Once again, we hear the old chestnut that the United States was founded on “Christian values” or “Christian faith/principles” (Davis Enterprise, July 3, What do you think? feature).
The repeaters of this bit of revisionist myth never tell us just what those values or principles are. Maybe because there are none. As historians repeatedly remind us, the founders were by and large Enlightenment thinkers, i.e., they held a core belief that human reason is adequate to govern the affairs of the nation.
Their foundational text was not the Bible, but the writings of John Locke and Thomas Hobbes.
Here is what John Adams wrote in 1787-88 in his “Defense of the Constitutions of the United States of America”: ”The United States of America have exhibited, perhaps, the first example of governments erected on the simple principles of nature; and if men are now sufficiently enlightened to disabuse themselves of artifice, imposture, hypocrisy, and superstition … (i)t will never be pretended that any persons employed in that service had interviews with the gods, or were in any degree under the influence of Heaven, more than those at work upon ships or houses, or laboring in merchandise or agriculture; it will forever be acknowledged that these governments were contrived merely by the use of reason and the senses.”
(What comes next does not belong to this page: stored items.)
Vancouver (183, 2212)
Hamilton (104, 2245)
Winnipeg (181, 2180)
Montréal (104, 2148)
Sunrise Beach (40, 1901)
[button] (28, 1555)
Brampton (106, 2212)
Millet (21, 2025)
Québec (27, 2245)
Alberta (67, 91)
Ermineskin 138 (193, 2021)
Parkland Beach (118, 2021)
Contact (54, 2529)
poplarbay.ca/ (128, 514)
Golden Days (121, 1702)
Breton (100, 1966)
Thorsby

Ten years later, in the Treaty of Tripoli, ratified by the Senate, Article 11 reads in part: “… the Government of the United States of America is not, in any sense, founded on the Christian religion…”
Not that these and other documents will be accepted by those who wish to believe the hardy myths of “Christian principles” and “a Christian nation.” You just have to ask what the motivation is for believing such misinformation.